芸人は芸を知っている?

お笑い芸人に関する評価は世の中に溢れています。ネットで少し眺めてみるだけでも、誰もが「面白い」「つまらない」といった感想を簡単に書き込んでいます。さらに少し込み入った評論としては、その芸のジャンルや、芸人の来歴などに注目した書き込みもされています。しかし、そのどれもが本質をとらえたものとは言い難いでしょう。


芸人が知っている?

やはり芸のことは当事者である芸人自身が最も詳しいのではないでしょうか。そう感じさせる本がユウキロックによる『芸人迷子』(扶桑社)です。
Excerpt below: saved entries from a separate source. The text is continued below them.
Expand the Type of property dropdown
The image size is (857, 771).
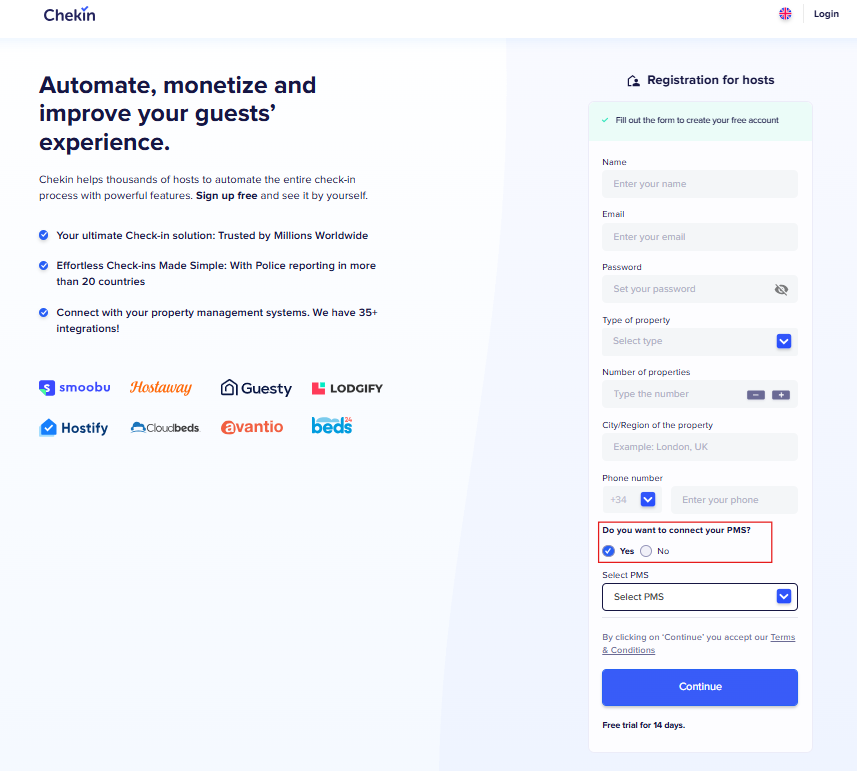pyautogui.click(x=784, y=341)
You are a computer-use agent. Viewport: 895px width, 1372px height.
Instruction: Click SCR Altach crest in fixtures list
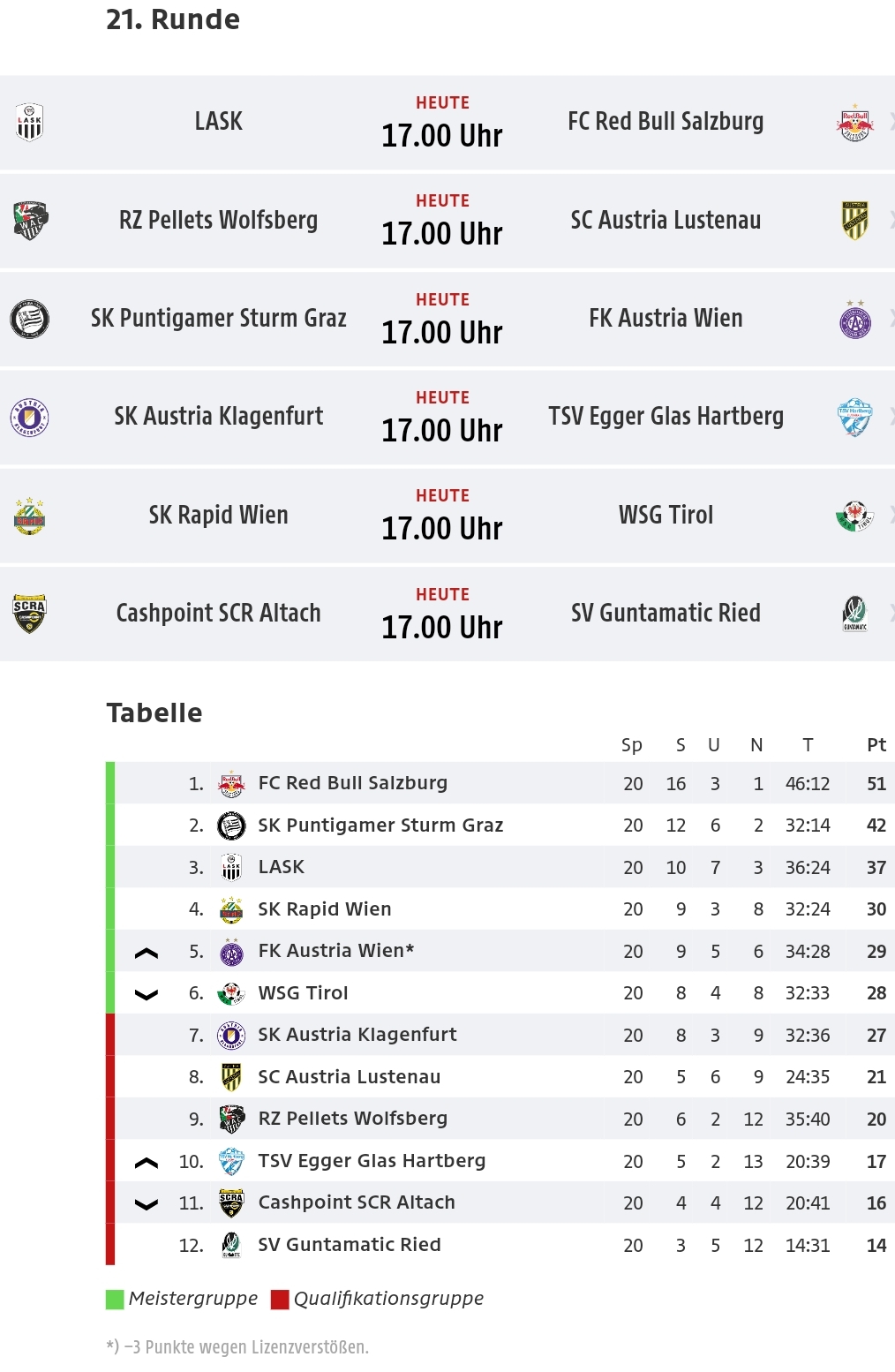coord(29,614)
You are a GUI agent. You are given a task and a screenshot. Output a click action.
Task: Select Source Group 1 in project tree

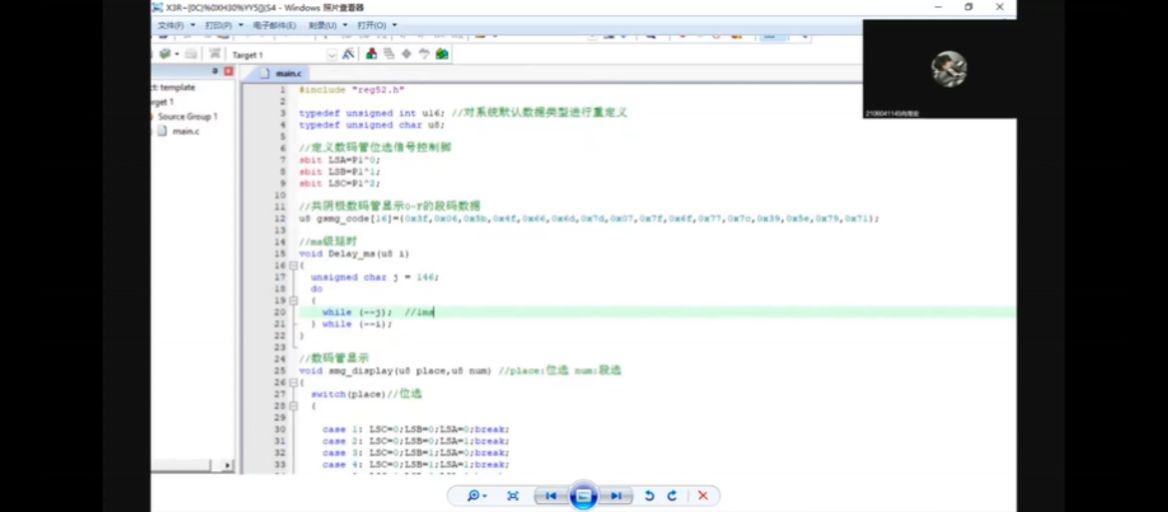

本書には、かつてハリガネロックというコンビを組んでいた筆者が、現在お笑い専門学校の講師などの仕事をする中で、言葉として体系化されていった芸についての内容が記されています。

理論だけの本ではない?

本書は、いわゆるお笑いの教科書ではありません。ハリガネロックはネタのクオリティの高さには定評がありながらも、芸人としてブレークを果たしたとは言いがたいコンビです。これは、本書の中において著者自身が認めるところでもあります。芸歴を重ねていく中で立ちはだかる限界という壁、さらに後輩芸人たちが売れていく中で、先輩芸人である自分たちは何をなすべきなのか。続ける不幸と辞める不幸という項目にはそうしたリアルな心情が記されています。すべての夢を追う人にとって、直面せざるを得ない、挫折についても正直に向き合った本だといえるでしょう。